● **About this task**: Find the line containing "SKY SPORT (30, 2216)" in the entries below. Restate it and each line after it, word for word, up to and including the line containing "Descargar (656, 669)".

== Available data ==

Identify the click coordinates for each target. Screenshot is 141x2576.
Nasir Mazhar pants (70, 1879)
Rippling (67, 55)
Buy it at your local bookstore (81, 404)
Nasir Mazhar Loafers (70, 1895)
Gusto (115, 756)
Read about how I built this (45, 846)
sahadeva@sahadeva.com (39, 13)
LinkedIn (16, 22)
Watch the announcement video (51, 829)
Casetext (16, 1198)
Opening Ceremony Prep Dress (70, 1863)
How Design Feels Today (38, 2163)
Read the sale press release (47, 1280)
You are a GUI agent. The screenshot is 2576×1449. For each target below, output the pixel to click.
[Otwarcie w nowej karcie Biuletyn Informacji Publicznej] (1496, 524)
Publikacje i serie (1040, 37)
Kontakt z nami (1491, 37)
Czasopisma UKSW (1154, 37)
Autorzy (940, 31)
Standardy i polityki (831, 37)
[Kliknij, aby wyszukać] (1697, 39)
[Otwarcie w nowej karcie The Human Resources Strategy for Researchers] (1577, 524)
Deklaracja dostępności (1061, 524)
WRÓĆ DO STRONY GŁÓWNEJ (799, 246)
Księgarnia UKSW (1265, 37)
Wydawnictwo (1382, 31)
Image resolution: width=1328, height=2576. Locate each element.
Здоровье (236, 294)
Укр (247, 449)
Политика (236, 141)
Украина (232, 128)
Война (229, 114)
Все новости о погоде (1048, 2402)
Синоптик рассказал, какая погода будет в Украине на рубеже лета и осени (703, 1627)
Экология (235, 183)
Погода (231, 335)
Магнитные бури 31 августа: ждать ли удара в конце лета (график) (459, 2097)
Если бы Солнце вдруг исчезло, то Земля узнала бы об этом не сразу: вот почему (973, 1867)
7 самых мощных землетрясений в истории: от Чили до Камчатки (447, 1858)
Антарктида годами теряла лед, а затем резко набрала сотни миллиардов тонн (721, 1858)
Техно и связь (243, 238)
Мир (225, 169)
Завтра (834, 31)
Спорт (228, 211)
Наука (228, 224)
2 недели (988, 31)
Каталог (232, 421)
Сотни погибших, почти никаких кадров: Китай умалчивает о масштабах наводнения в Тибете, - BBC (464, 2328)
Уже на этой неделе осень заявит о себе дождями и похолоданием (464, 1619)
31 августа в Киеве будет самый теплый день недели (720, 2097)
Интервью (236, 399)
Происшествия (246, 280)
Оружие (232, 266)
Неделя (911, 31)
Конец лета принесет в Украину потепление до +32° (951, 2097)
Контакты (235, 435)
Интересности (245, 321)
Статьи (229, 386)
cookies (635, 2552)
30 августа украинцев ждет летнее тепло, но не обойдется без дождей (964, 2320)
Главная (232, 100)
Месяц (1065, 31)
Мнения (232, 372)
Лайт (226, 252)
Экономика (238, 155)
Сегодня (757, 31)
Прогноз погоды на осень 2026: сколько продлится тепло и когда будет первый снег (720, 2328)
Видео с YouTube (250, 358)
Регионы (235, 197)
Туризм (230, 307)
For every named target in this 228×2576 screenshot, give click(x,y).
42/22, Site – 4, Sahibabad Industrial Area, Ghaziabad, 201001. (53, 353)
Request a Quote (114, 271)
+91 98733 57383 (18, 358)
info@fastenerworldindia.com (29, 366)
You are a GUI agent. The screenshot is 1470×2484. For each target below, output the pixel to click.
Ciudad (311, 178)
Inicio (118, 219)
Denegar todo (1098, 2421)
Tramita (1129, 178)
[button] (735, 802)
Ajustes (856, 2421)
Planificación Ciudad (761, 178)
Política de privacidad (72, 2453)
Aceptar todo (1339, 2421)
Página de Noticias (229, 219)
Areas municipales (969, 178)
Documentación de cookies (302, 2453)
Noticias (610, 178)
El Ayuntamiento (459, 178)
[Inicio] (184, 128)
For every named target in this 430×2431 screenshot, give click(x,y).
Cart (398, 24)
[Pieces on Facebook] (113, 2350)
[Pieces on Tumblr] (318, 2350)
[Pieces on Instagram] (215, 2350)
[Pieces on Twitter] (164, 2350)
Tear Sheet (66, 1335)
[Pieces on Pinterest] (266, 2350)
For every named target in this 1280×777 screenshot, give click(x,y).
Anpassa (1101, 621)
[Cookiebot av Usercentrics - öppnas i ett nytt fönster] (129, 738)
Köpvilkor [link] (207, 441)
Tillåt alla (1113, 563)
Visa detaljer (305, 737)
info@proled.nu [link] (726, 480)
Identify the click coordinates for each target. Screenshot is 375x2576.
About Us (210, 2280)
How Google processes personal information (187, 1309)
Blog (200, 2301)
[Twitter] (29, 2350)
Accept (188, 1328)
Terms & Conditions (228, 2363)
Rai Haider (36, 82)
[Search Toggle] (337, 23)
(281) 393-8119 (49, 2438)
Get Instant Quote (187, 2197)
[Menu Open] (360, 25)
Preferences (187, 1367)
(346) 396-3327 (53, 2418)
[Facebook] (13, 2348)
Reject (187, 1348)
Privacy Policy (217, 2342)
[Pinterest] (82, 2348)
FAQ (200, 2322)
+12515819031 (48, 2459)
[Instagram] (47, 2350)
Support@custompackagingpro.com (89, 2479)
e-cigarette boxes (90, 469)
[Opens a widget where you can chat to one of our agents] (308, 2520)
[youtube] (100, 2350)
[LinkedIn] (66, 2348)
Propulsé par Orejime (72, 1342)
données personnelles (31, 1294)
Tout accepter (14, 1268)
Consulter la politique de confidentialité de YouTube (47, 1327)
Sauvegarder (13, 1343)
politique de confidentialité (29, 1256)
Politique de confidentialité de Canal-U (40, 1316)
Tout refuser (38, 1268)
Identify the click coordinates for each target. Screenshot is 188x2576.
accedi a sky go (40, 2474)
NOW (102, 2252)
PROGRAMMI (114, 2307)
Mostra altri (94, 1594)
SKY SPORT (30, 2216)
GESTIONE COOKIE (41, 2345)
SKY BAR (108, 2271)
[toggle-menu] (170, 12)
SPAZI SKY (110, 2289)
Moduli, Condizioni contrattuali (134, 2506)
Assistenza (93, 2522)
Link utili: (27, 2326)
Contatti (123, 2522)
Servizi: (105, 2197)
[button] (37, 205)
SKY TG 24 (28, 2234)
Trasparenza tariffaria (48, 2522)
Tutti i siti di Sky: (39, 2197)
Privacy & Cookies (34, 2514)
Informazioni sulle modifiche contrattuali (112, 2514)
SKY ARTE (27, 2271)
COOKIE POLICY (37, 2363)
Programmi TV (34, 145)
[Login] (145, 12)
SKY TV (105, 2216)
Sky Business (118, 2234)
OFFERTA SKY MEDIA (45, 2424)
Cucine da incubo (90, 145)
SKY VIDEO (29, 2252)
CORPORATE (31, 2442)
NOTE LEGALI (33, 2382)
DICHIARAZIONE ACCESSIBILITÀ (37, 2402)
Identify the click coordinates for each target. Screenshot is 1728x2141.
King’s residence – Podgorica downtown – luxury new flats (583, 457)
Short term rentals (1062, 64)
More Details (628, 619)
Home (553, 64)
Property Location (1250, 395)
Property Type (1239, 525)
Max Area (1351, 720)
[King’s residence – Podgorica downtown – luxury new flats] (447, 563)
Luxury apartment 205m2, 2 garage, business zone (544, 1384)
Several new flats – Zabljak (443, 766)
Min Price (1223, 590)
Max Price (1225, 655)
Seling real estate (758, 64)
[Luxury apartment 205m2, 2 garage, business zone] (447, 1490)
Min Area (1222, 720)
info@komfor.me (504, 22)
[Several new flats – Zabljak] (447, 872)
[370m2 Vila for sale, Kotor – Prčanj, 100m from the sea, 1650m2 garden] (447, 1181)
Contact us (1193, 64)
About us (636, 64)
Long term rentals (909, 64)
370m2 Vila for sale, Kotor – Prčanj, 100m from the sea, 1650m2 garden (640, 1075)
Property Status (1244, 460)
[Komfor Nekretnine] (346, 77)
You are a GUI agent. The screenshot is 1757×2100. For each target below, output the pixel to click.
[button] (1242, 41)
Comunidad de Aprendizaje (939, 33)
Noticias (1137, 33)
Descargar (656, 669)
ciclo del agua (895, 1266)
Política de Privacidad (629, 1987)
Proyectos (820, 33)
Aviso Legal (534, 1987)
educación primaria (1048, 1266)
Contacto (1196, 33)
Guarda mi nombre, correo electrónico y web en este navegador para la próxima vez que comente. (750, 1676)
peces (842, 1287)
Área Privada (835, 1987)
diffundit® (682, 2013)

===

● **The completed task**:
SKY SPORT (30, 2216)
GESTIONE COOKIE (41, 2345)
SKY BAR (108, 2271)
[toggle-menu] (170, 12)
SPAZI SKY (110, 2289)
Moduli, Condizioni contrattuali (134, 2506)
Assistenza (93, 2522)
Link utili: (27, 2326)
Contatti (123, 2522)
Servizi: (105, 2197)
[button] (37, 205)
SKY TG 24 (28, 2234)
Trasparenza tariffaria (48, 2522)
Tutti i siti di Sky: (39, 2197)
Privacy & Cookies (34, 2514)
Informazioni sulle modifiche contrattuali (112, 2514)
SKY ARTE (27, 2271)
COOKIE POLICY (37, 2363)
Programmi TV (34, 145)
[Login] (145, 12)
SKY TV (105, 2216)
Sky Business (118, 2234)
OFFERTA SKY MEDIA (45, 2424)
Cucine da incubo (90, 145)
SKY VIDEO (29, 2252)
CORPORATE (31, 2442)
NOTE LEGALI (33, 2382)
DICHIARAZIONE ACCESSIBILITÀ (37, 2402)
Identify the click coordinates for each target. Screenshot is 1728x2141.
King’s residence – Podgorica downtown – luxury new flats (583, 457)
Short term rentals (1062, 64)
More Details (628, 619)
Home (553, 64)
Property Location (1250, 395)
Property Type (1239, 525)
Max Area (1351, 720)
[King’s residence – Podgorica downtown – luxury new flats] (447, 563)
Luxury apartment 205m2, 2 garage, business zone (544, 1384)
Several new flats – Zabljak (443, 766)
Min Price (1223, 590)
Max Price (1225, 655)
Seling real estate (758, 64)
[Luxury apartment 205m2, 2 garage, business zone] (447, 1490)
Min Area (1222, 720)
info@komfor.me (504, 22)
[Several new flats – Zabljak] (447, 872)
[370m2 Vila for sale, Kotor – Prčanj, 100m from the sea, 1650m2 garden] (447, 1181)
Contact us (1193, 64)
About us (636, 64)
Long term rentals (909, 64)
370m2 Vila for sale, Kotor – Prčanj, 100m from the sea, 1650m2 garden (640, 1075)
Property Status (1244, 460)
[Komfor Nekretnine] (346, 77)
You are a GUI agent. The screenshot is 1757×2100. For each target below, output the pixel to click.
[button] (1242, 41)
Comunidad de Aprendizaje (939, 33)
Noticias (1137, 33)
Descargar (656, 669)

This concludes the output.